:: Task brief ::
Where a line of the data below has the string "Given", copy that line.

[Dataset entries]
##############################
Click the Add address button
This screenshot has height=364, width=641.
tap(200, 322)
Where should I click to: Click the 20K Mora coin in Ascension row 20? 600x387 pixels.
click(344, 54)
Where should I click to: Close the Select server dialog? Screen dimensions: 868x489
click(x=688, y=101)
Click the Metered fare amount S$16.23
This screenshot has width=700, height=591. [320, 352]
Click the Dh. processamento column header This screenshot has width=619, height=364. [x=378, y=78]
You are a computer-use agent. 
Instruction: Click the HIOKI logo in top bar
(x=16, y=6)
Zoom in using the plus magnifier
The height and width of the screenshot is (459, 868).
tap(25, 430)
##############################
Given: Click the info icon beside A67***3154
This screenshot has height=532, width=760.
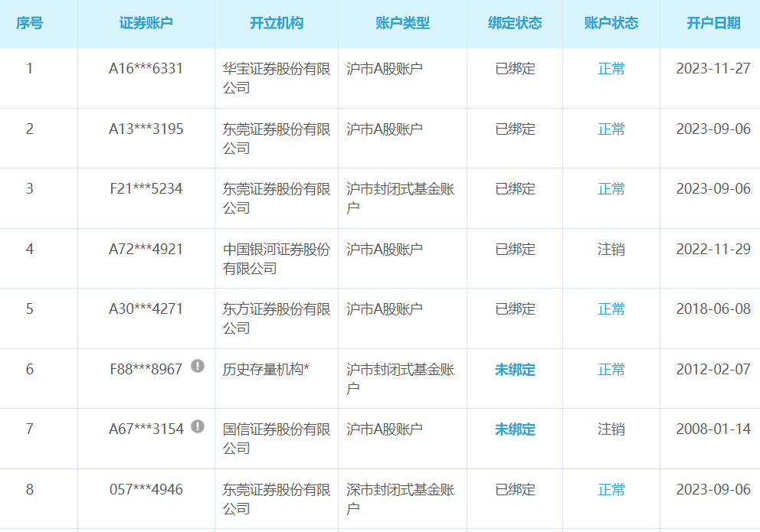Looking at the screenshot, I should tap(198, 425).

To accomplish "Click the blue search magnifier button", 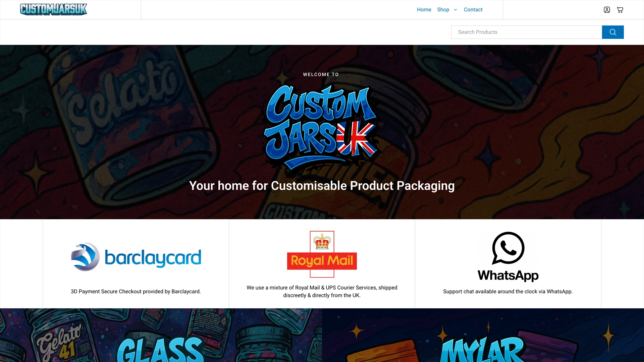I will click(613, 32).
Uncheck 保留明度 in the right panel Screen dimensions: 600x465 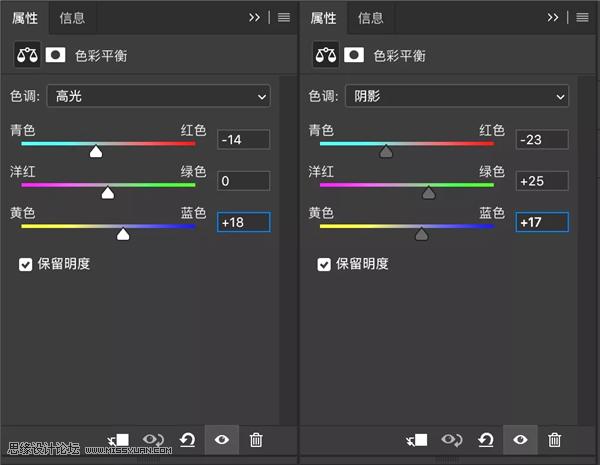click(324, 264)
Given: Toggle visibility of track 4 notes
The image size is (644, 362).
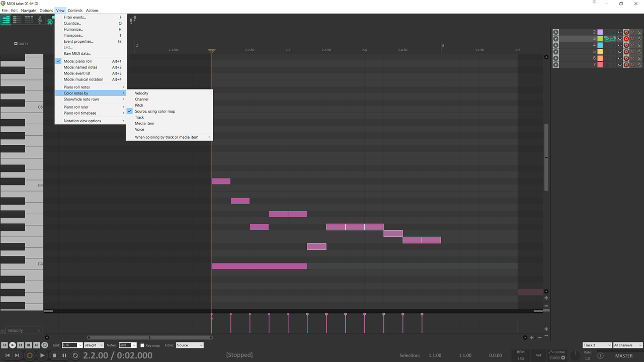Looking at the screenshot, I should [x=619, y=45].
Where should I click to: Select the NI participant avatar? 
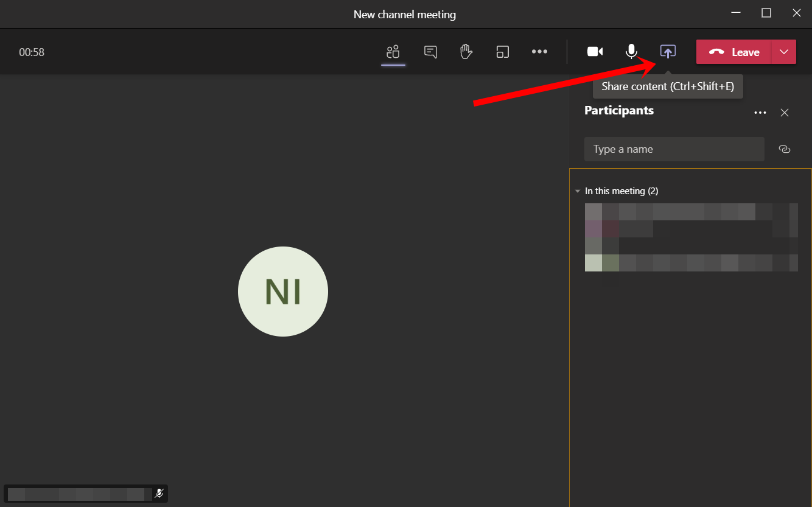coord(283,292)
##############################
:: Response below ::
Given: Click the info icon beside A67***3154
Given: Toggle visibility of track 4 notes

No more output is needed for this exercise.